Healthcare and Life Sciences Blog

10 MIN READ

Using natural language to build healthcare imaging cohorts for research

manoj1116

Microsoft

Dec 15, 2025

Manoj Kumar, Director, HLS - Data & AI HLS Frontiers AI
Alberto Santamaria-Pang, Principal Applied Data Scientist, HLS Frontiers AI and Adjunct Faculty, Johns Hopkins Medicine
Jared Erwin, Senior Software Engineer, HLS Nursing AI and Data Platform

Overview

In clinical research, assembling a cohort of medical images (e.g. all MRI scans meeting certain criteria) is notoriously slow and siloed. Traditionally, researchers must involve multiple teams, data warehouse specialists, PACS administrators, and radiologists to pull the desired dataset. The result: it can take weeks or even months to gather an imaging cohort, severely throttling the pace of research. Long turnaround times can ultimately deter the use of imaging data, leaving its value uncaptured.

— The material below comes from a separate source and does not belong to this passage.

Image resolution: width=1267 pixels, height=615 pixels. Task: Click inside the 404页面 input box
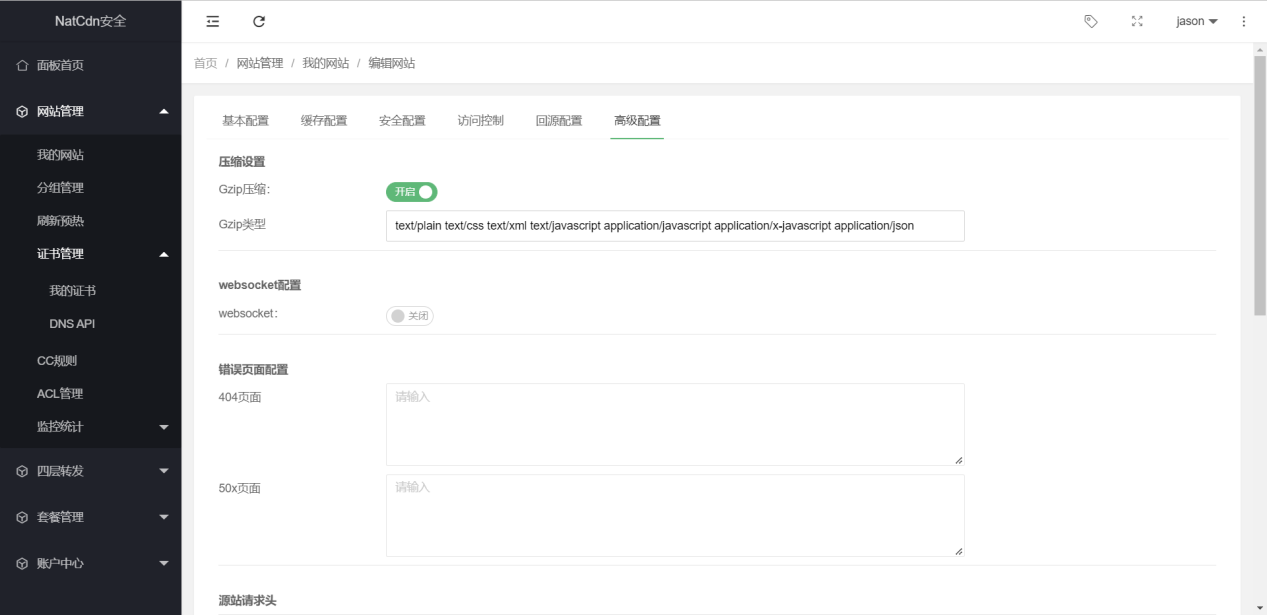674,422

For Microsoft’s Global Hackathon 2025 in September, a multi-disciplinary team from Microsoft set out to transform this process by developing an AI-powered prototype that would help democratize access to imaging data for research. The goal was to allow researchers to acquire imaging data in minutes by defining imaging cohorts in natural language — no complex coding, no manual retrieval, no coordinated, months-long effort.

Challenges in Traditional Imaging Cohort Building

Healthcare organizations generate petabytes of imaging data (MRIs, CTs, X-rays, etc.), but tapping into this trove for research is painstaking. Key challenges include:

Fragmented expertise and systems: Each step — formulating queries, pulling images from PACS, filtering by radiology reports — is handled by different specialists with different tools. Data is often siloed across systems. Researchers who lack direct access or specific IT skills must file data requests and wait.
Slow turnaround: A complicated, formal request process means it can take weeks or months to obtain even a simple cohort (e.g. “brain MRIs with contrast for male patients over 60”). By the time the data is ready, the research question may have evolved or the opportunity (e.g. a grant deadline) may have passed.
Under-utilization of imaging data: When researchers are deterred by the lengthy process and high effort required to acquire imaging data, its used sparingly and its potential value goes uncaptured.
Scaling issues: The imaging data acquisition process doesn’t scale linearly with demand. Adding more researchers requires more support staff and infrastructure, incurring additional costs.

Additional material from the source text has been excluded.